I am an LMHC, and I think education level and experience first, and then perhaps specialty. But I know I do not make enough after 11 years of practice I haven't paid a cent of $110K student loans with income based repayment plan. Librarians make triple what I make.
Years of experience, Day vs Night shift, specialty, census volume, running code blues, and city/state area cost of living
Experience
Experience, location, specialty and staff to patient ratio
I believe pay rate should be based on experience but also the type of patients and number of patients you are seeing. If the patients have many comorbidities and complex problems, then it will take more time, more charting, more order, follow-up, etc. to do your job. When you are working with patients of lower acuity, the issues are not as complex, then the pay rate may be lower. Another factor is the number of patients you are required to see in one day. If I see about 20 urgent care patients, it just not require as much focus and time as if I would see about 10 which are internal medicine or geriatric patients.

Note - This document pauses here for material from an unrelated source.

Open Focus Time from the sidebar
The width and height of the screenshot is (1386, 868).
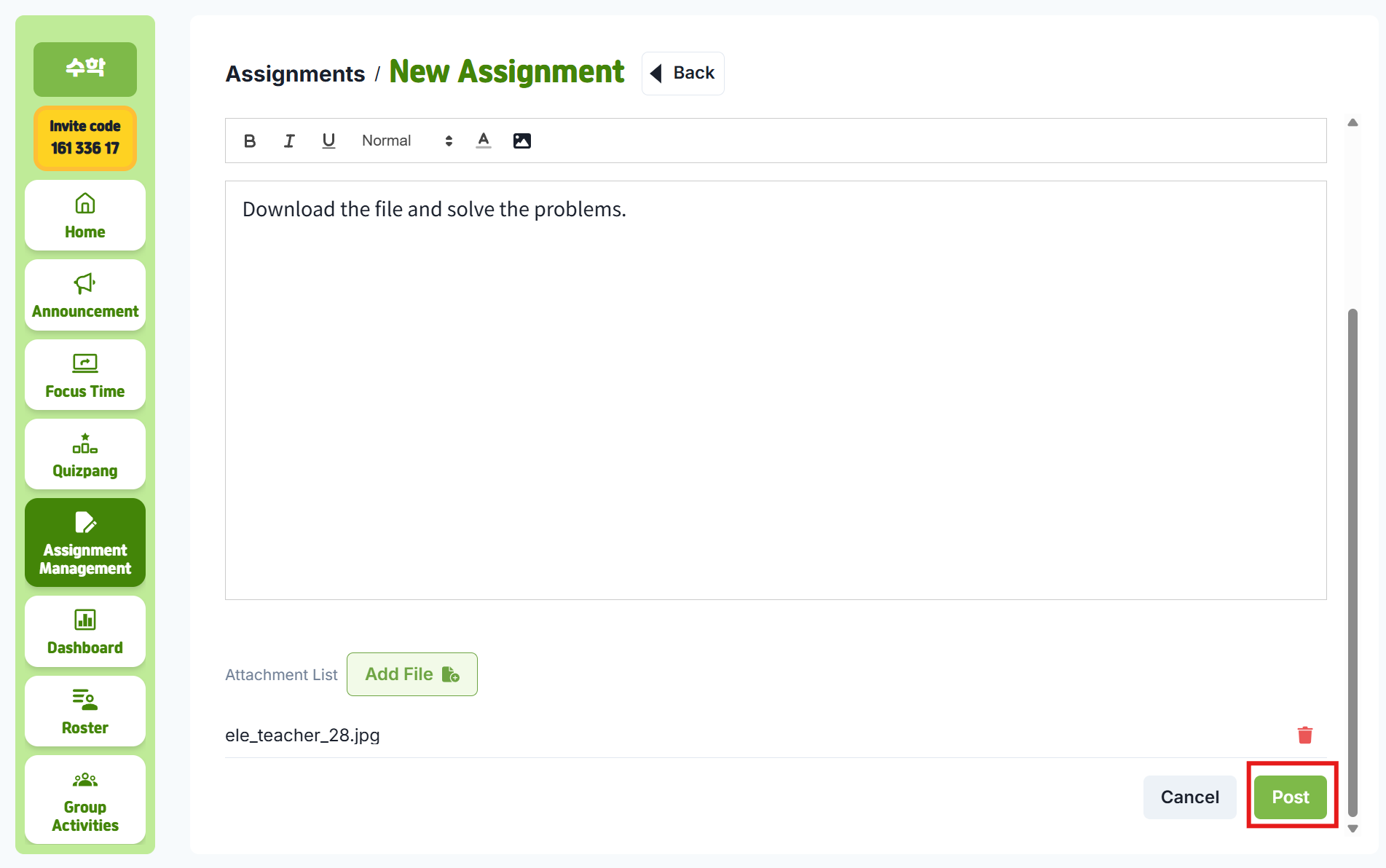coord(85,376)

Specialty also may be a consideration, such as ER or cardiology, for example. You may have a higher salary working for a specialty, but again the factors of acuity, complexity and patients per hour is an important factor.
I believe education and years of experience should be the main factor to determine pay rate.
Experience and speciality
Experience and location. Sometimes if MD has another useful attribute, such as multilingual.
Dependability, work ethic, longevity and ability to be available.